◆ What to produce
Which lines of the entries below run from the one holding "Task: Click the Units In Stock column header" to the one holding "Task: Click the text Color swatch", inclusive? Set down exactly those lines and no others.

◆ Data records
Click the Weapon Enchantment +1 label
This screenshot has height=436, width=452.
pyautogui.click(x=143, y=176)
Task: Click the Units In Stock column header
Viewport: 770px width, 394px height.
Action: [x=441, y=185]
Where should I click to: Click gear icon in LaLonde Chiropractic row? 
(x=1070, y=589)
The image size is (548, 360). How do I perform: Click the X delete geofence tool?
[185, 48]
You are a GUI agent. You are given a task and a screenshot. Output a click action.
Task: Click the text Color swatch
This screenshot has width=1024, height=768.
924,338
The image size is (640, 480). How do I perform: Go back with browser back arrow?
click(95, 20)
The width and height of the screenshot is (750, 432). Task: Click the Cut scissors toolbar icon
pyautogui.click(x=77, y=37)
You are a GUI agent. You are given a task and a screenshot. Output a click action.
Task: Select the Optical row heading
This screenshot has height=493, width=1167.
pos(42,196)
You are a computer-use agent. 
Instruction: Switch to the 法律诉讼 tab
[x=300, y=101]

---

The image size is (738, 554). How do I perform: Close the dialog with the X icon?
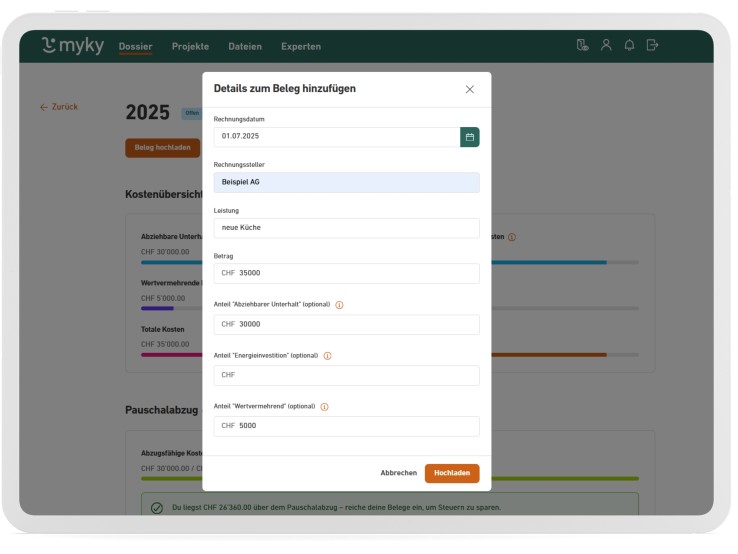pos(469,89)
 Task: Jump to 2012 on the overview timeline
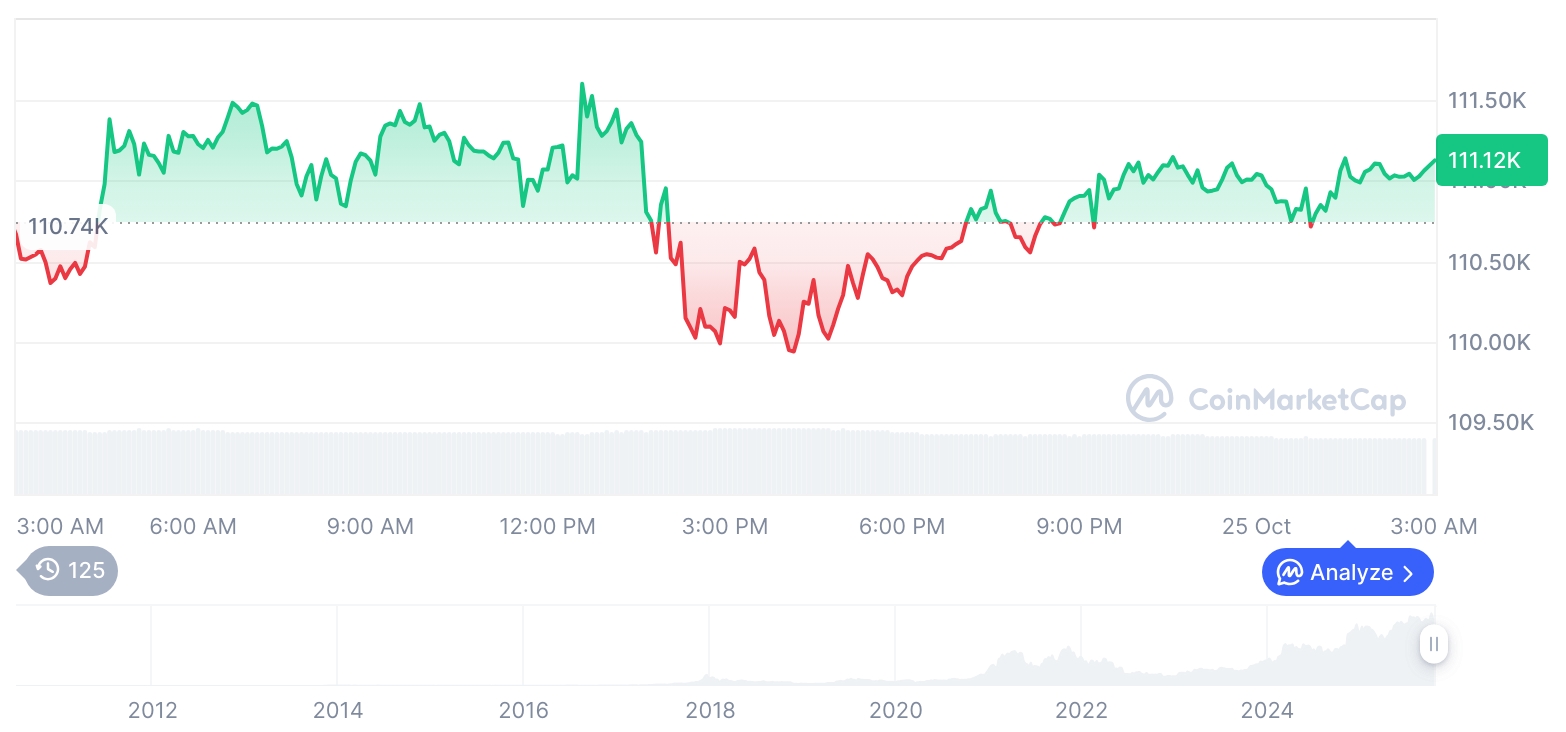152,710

◆ Result for this exercise
Task: Click the Units In Stock column header
Viewport: 770px width, 394px height.
Action: [x=441, y=185]
Where should I click to: Click gear icon in LaLonde Chiropractic row? 
(x=1070, y=589)
The image size is (548, 360). How do I perform: Click the X delete geofence tool?
[185, 48]
You are a GUI agent. You are given a task and a screenshot. Output a click action.
Task: Click the text Color swatch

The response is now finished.